Integrative Proteomic and Phosphoproteomic Analyses of Pattern- and Effector-Triggered Immunity in Tomato

Juanjuan Yu; Juan M Gonzalez; Zhiping Dong; Qianru Shan; Bowen Tan; Jin Koh; Tong Zhang; Ning Zhu; Craig Dufresne; Gregory B Martin; Sixue Chen

doi:10.3389/fpls.2021.768693

Integrative Proteomic and Phosphoproteomic Analyses of Pattern- and Effector-Triggered Immunity in Tomato

Front Plant Sci. 2021 Dec 3:12:768693. doi: 10.3389/fpls.2021.768693. eCollection 2021.

Authors

Juanjuan Yu¹, Juan M Gonzalez^{2

3}, Zhiping Dong¹, Qianru Shan¹, Bowen Tan², Jin Koh², Tong Zhang², Ning Zhu², Craig Dufresne⁴, Gregory B Martin^{3

5}, Sixue Chen²

Affiliations

¹ Henan International Joint Laboratory of Agricultural Microbial Ecology and Technology, College of Life Sciences, Henan Normal University, Xinxiang, China.
² Department of Biology, Genetics Institute, Plant Molecular and Cellular Biology Program, University of Florida, Gainesville, FL, United States.
³ Boyce Thompson Institute for Plant Research, Ithaca, NY, United States.
⁴ Thermo Fisher Scientific Inc., West Palm Beach, FL, United States.
⁵ Plant Pathology and Plant-Microbe Biology Section, School of Integrative Plant Science, Cornell University, Ithaca, NY, United States.

Abstract

Plants have evolved a two-layered immune system consisting of pattern-triggered immunity (PTI) and effector-triggered immunity (ETI). PTI and ETI are functionally linked, but also have distinct characteristics. Unraveling how these immune systems coordinate plant responses against pathogens is crucial for understanding the regulatory mechanisms underlying plant defense. Here we report integrative proteomic and phosphoproteomic analyses of the tomato-Pseudomonas syringae (Pst) pathosystem with different Pst mutants that allow the dissection of PTI and ETI. A total of 225 proteins and 79 phosphopeptides differentially accumulated in tomato leaves during Pst infection. The abundances of many proteins and phosphoproteins changed during PTI or ETI, and some responses were triggered by both PTI and ETI. For most proteins, the ETI response was more robust than the PTI response.
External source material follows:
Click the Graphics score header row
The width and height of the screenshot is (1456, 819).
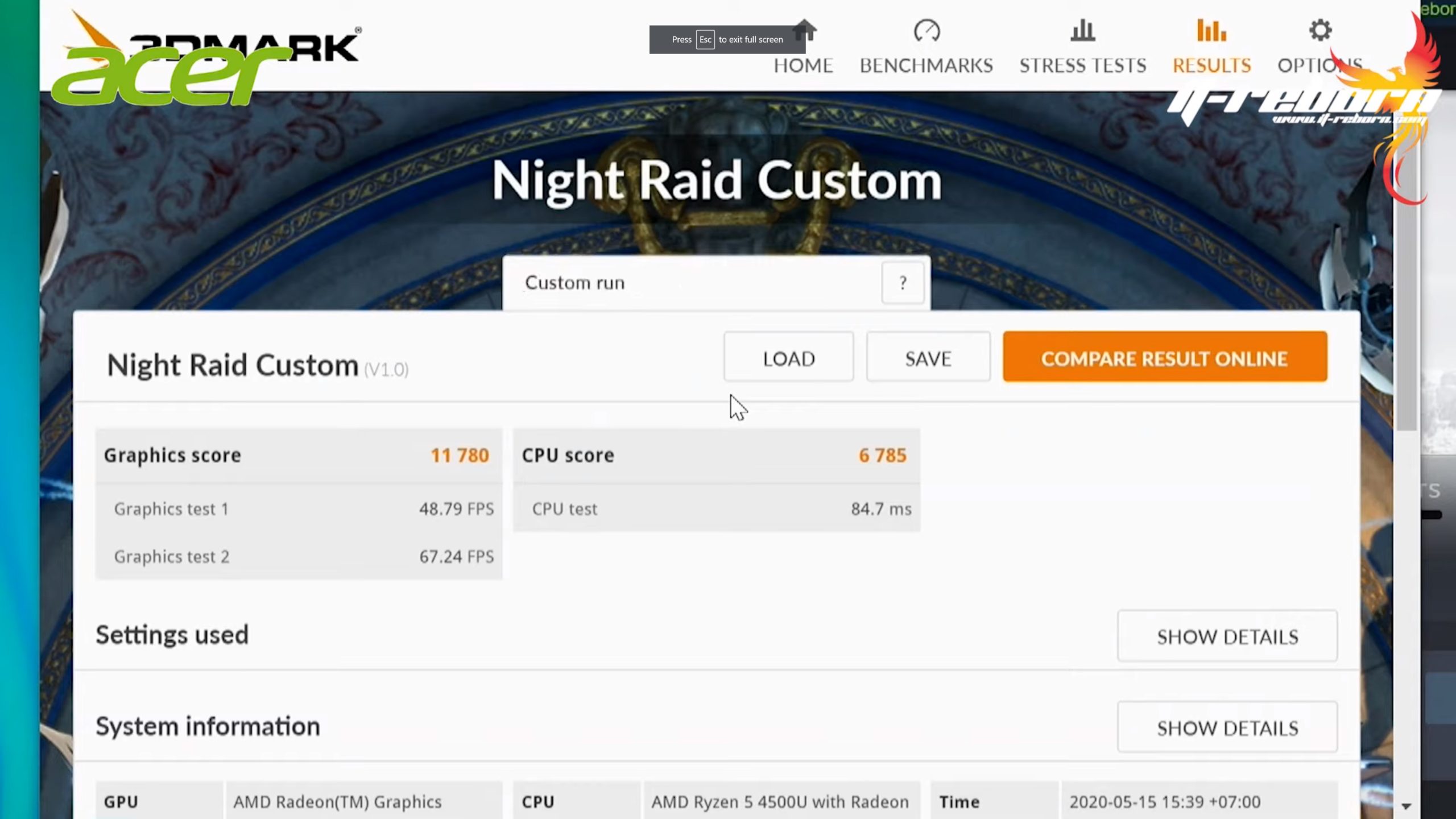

The patterns of protein abundance and phosphorylation changes revealed key regulators involved in Ca²⁺ signaling, mitogen-activated protein kinase cascades, reversible protein phosphorylation, reactive oxygen species (ROS) and redox homeostasis, transcription and protein turnover, transport and trafficking, cell wall remodeling, hormone biosynthesis and signaling, suggesting their common or specific roles in PTI and/or ETI. A NAC (NAM, ATAF, and CUC family) domain protein and lipid particle serine esterase, two PTI-specific genes identified from previous transcriptomic work, were not detected as differentially regulated at the protein level and were not induced by PTI. Based on integrative transcriptomics and proteomics data, as well as qRT-PCR analysis, several potential PTI and ETI-specific markers are proposed. These results provide insights into the regulatory mechanisms underlying PTI and ETI in the tomato-Pst pathosystem, and will promote future validation and application of the disease biomarkers in plant defense.

Keywords: Pseudomonas syringae; effector-triggered immunity; pattern-triggered immunity; phosphoproteomics; proteomics; tomato.